Importance of SEC Form 10-Q

The 10-Q gives investors an overview of the company's current financial situation. Shareholders could use the form to better understand the company's quarterly profits and other aspects of its operations and compare these aspects to those of earlier quarters, allowing them to follow the company's success.

Investors usually find out about changes to cash flow and/or accounts receivable, variables impacting a company's inventory, share buybacks, and legal risks in the 10-Q.

You can evaluate a firm's performance in which you already have investments or are contemplating investing by comparing it to the information included in the 10-Q of a close rival. This will give you an understanding of whether or not it is a good option, the areas in which it is lacking, and how it has room for improvement.

What Is a 10-Q Filing?

A report known as a 10-Q filing is something that the Securities and Exchange Commission (SEC) requires all publicly traded corporations to produce after the conclusion of each of their first three fiscal quarters (hence the "Q"). Form 10-Q must be filled out to make the filing submission.
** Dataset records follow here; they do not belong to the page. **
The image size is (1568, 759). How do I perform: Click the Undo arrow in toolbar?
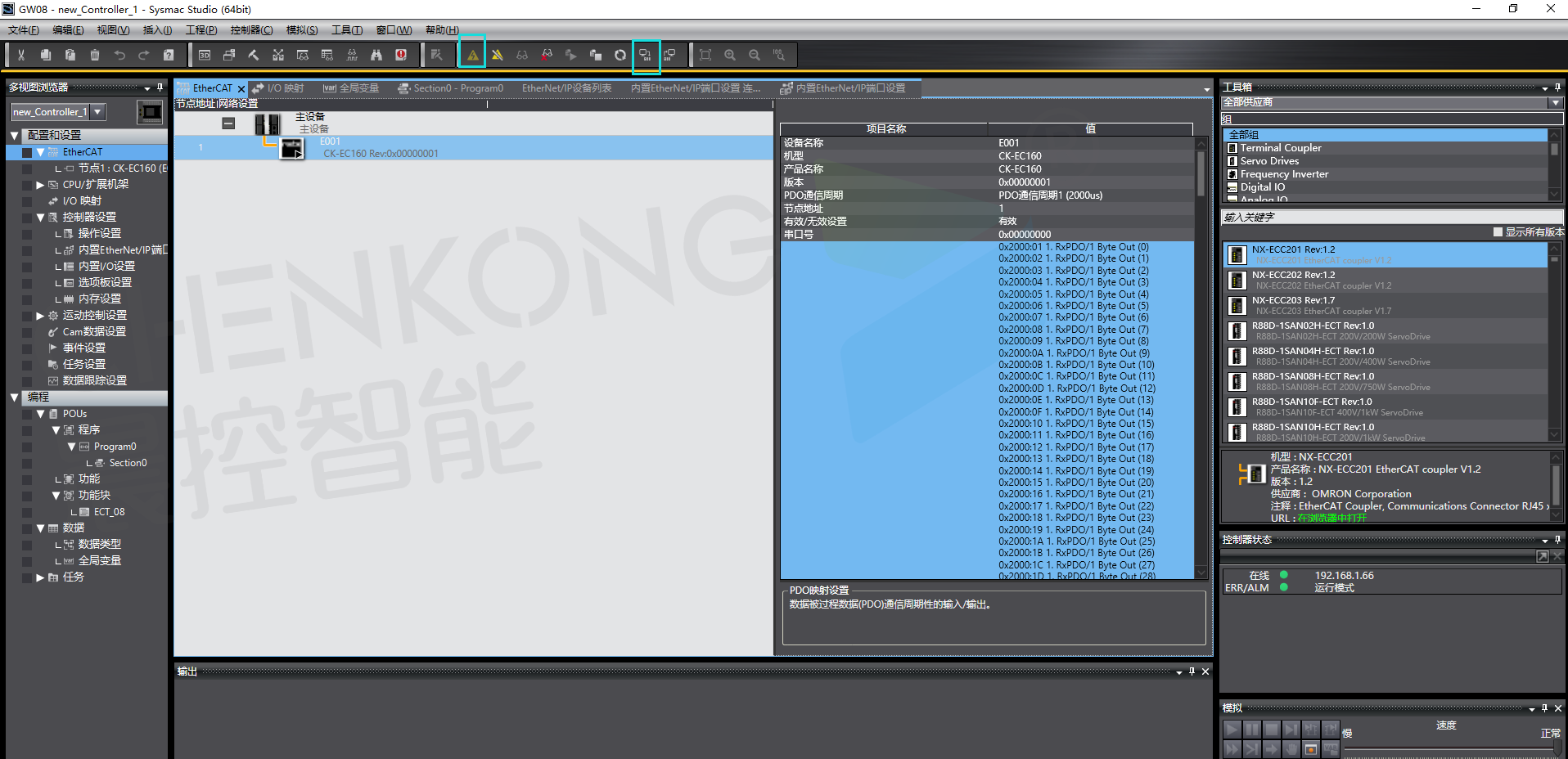(119, 55)
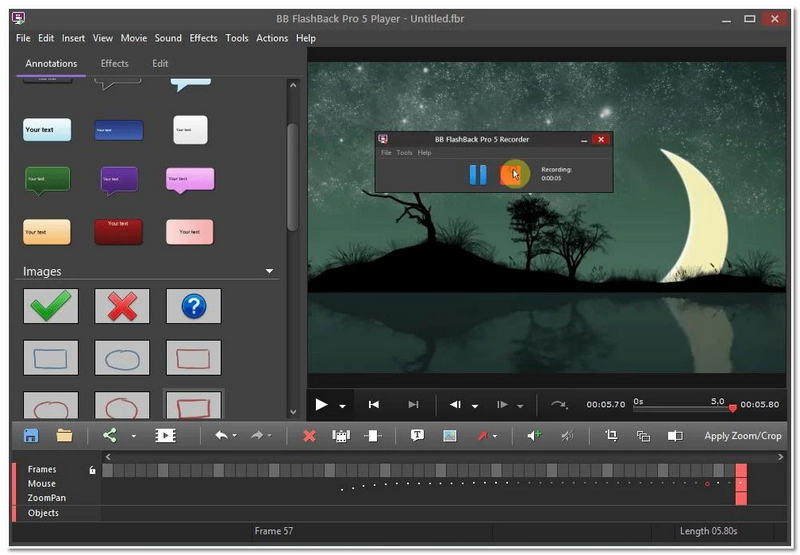Viewport: 800px width, 555px height.
Task: Click the green Share icon
Action: (110, 435)
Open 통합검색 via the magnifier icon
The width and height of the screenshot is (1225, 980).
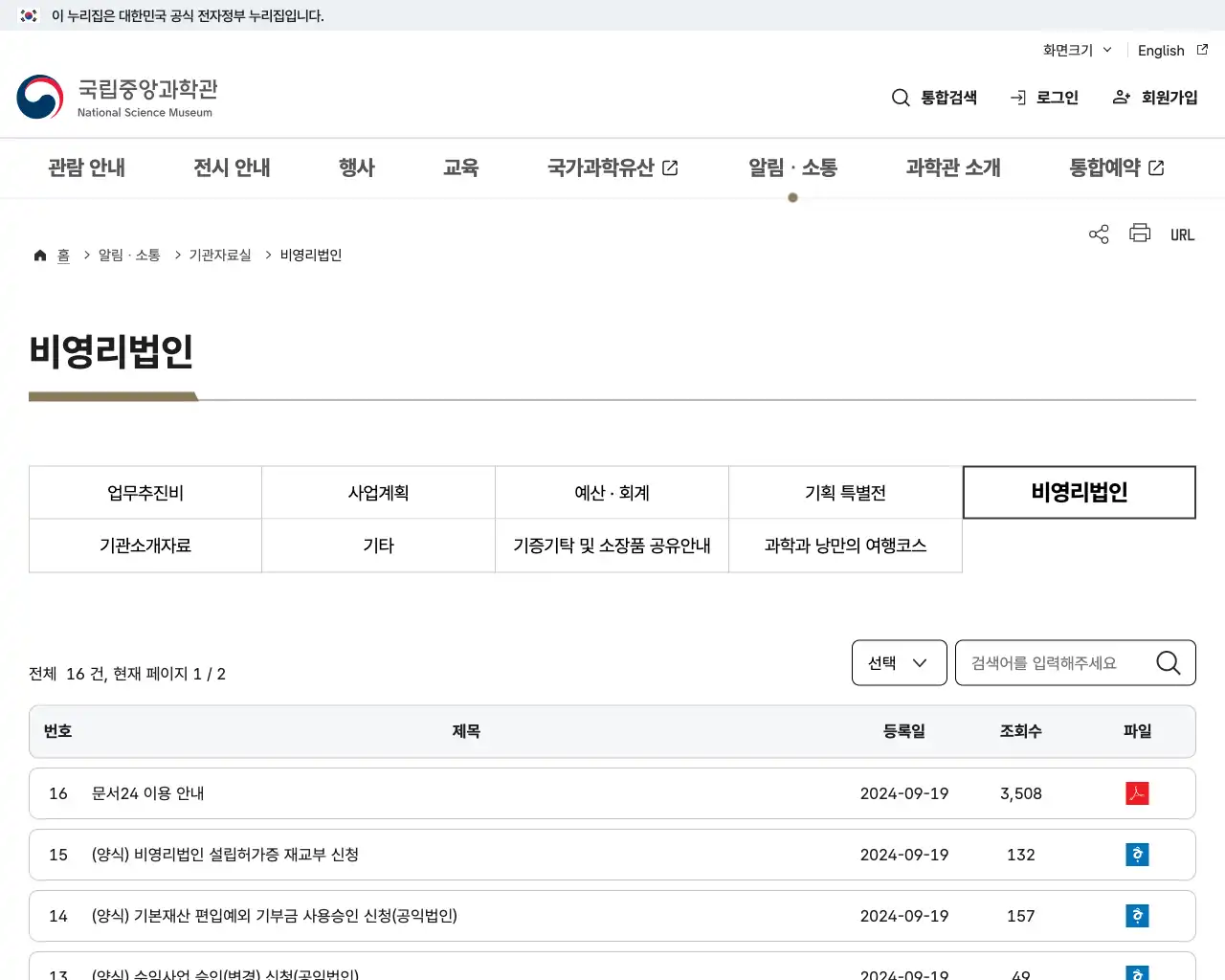(x=900, y=97)
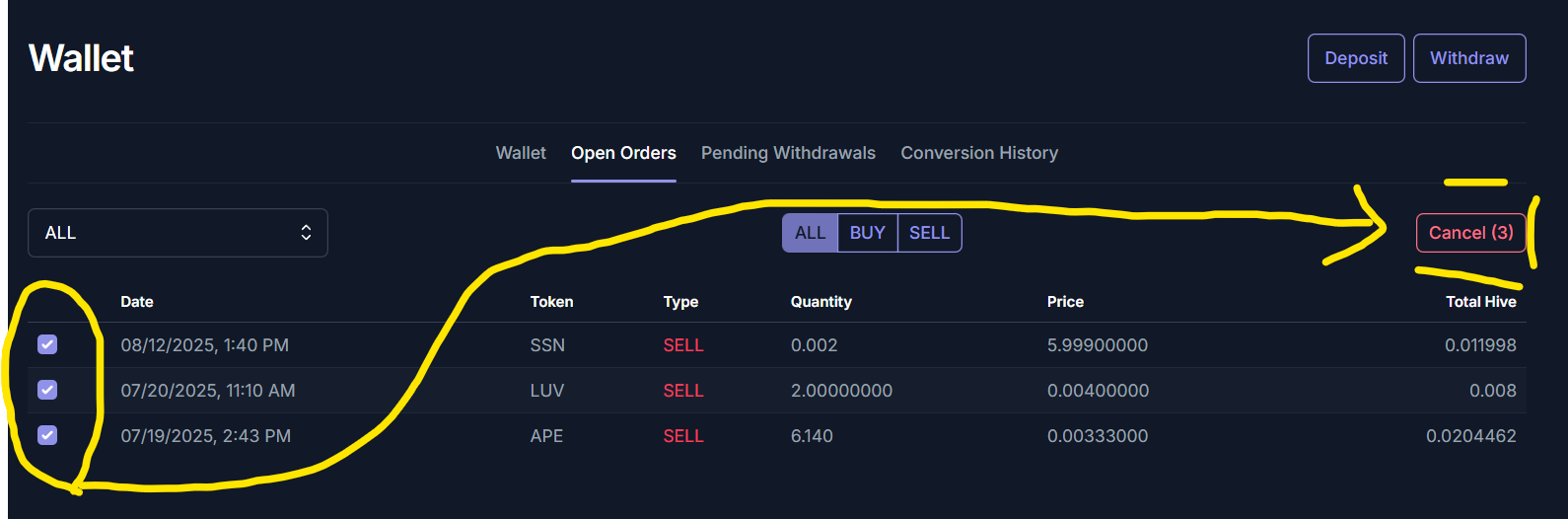This screenshot has height=519, width=1568.
Task: Select the SSN token order row
Action: pos(777,345)
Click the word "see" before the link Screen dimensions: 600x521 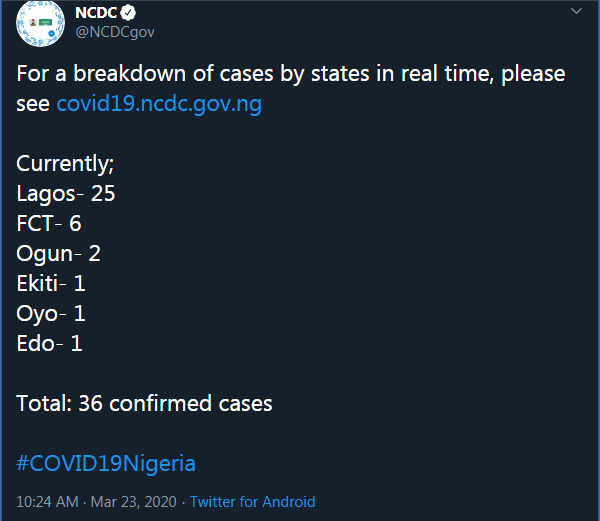pos(33,104)
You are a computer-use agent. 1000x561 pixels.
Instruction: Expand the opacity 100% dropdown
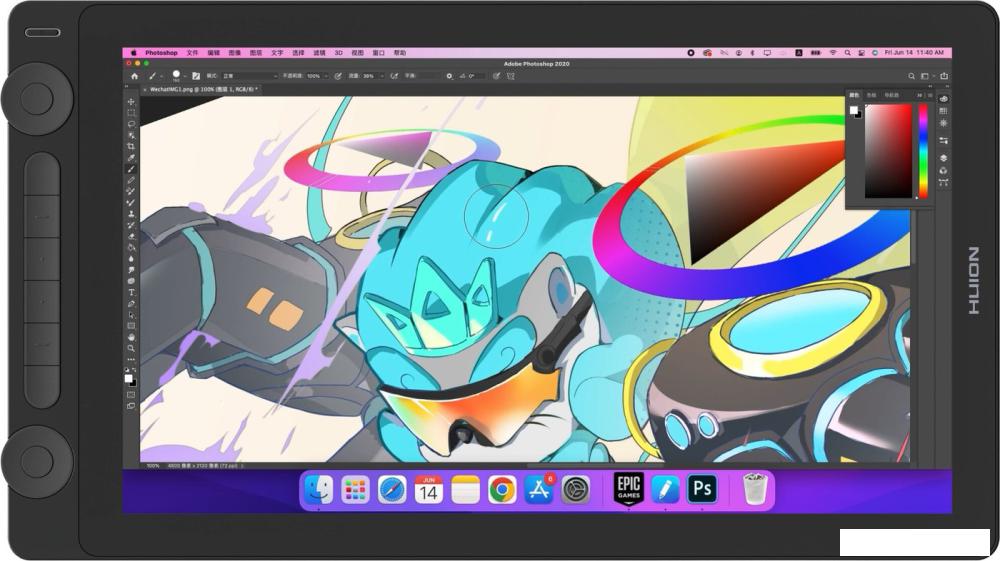click(x=325, y=76)
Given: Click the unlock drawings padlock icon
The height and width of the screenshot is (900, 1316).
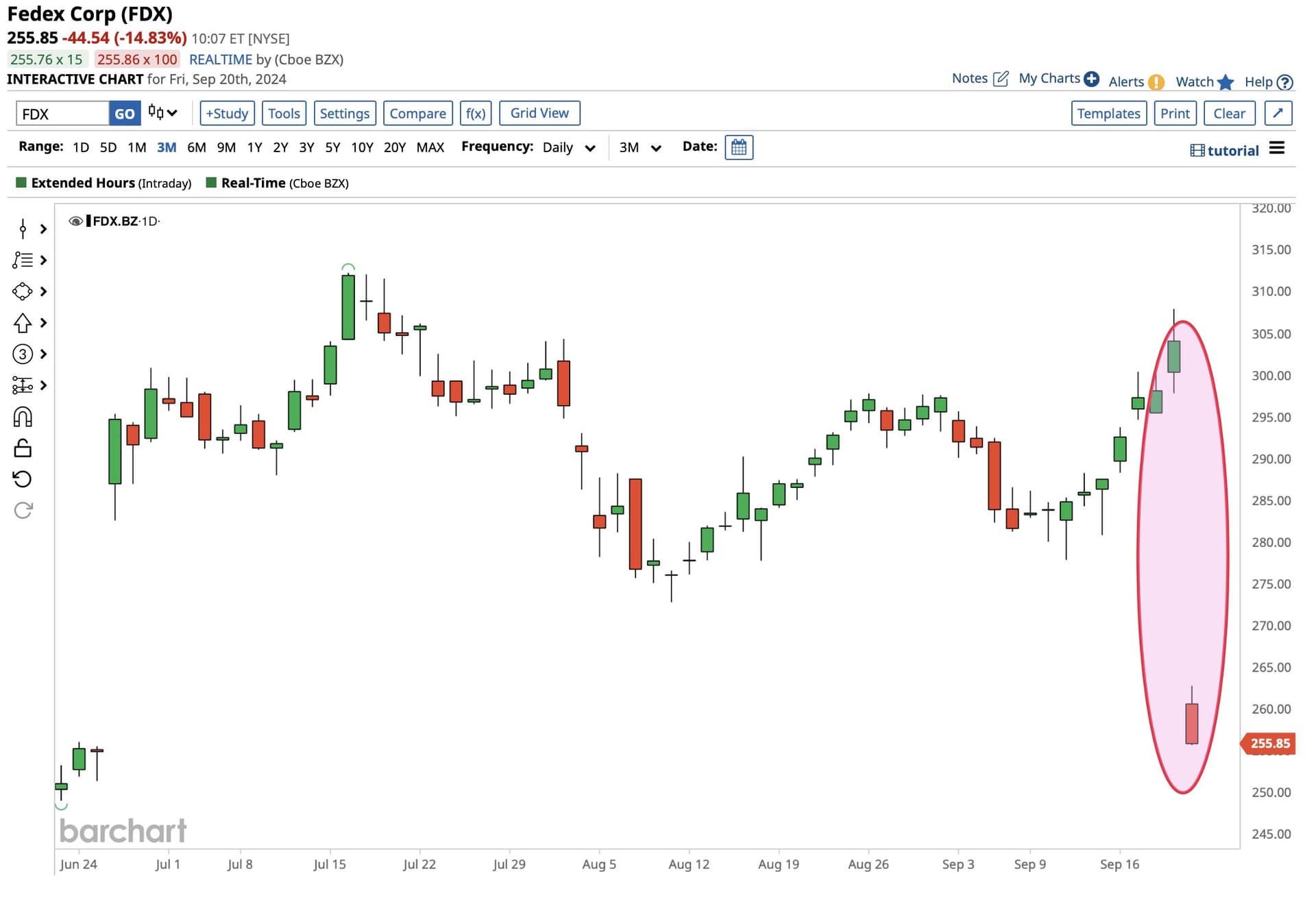Looking at the screenshot, I should [x=23, y=448].
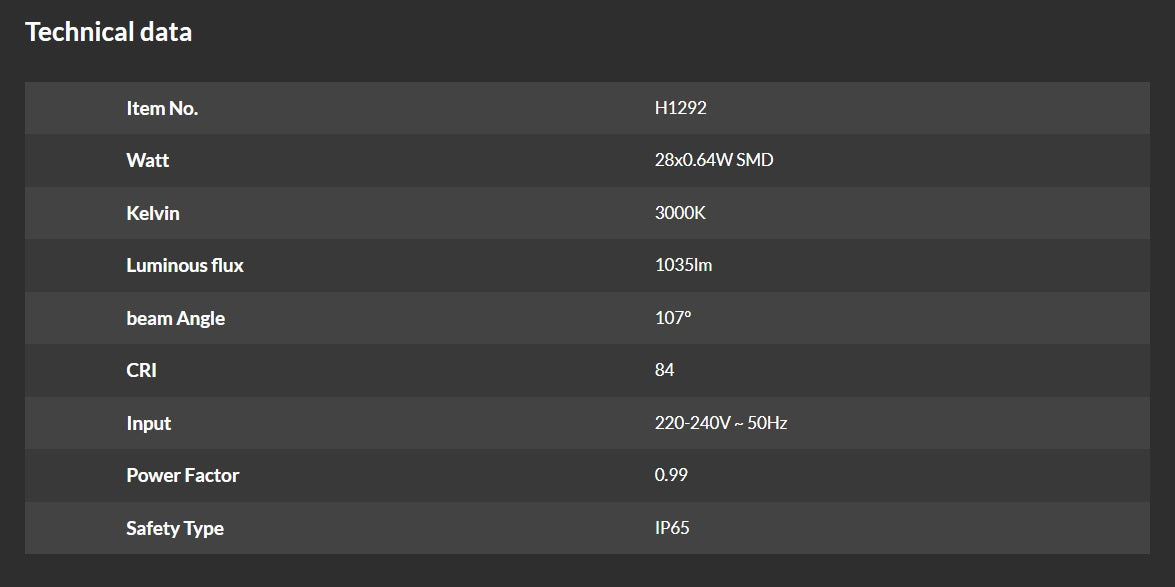Click the 50Hz frequency text
This screenshot has height=587, width=1175.
tap(767, 423)
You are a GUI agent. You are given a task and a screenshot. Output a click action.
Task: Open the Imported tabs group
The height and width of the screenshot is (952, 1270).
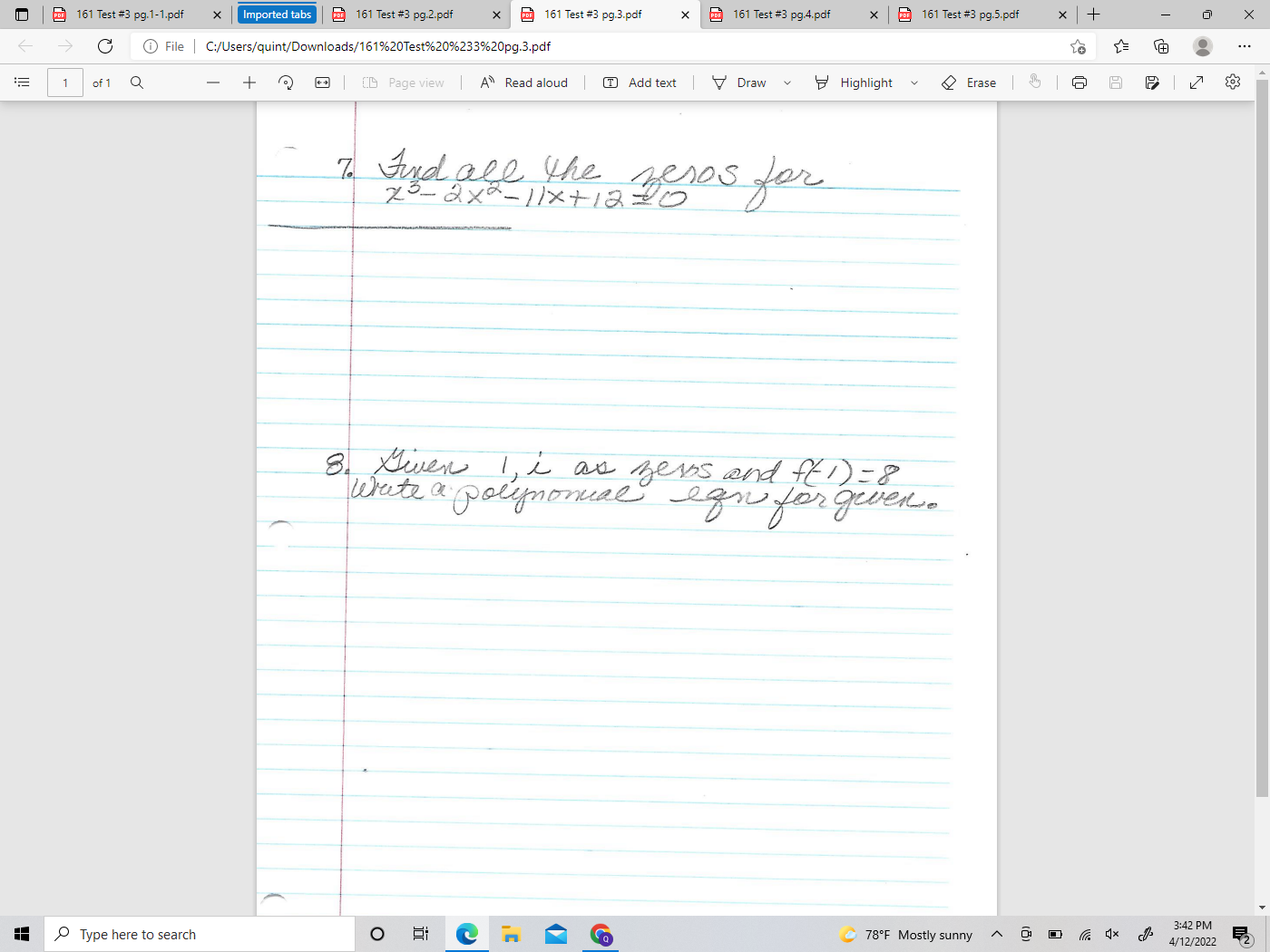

What Is the Difference Between a 10-K and a 10-Q?

The number of details included on Forms 10-K and 10-Q, as well as the regularity with which they must be filed, are the primary factors that differentiate the two. A company's annual report, known as a Form 10-K, needs to submit after the close of its fiscal year. This report, which is only submitted once, compiles a summary of all of the year's information, including the fourth quarter's information. In contrast, a corporation needs to submit a Form 10-Q after each fiscal quarter, which occurs three times every year. It provides information on finances for the given quarter. Additionally, Form 10-K is a report that has been audited. Form 10-Q is not often required.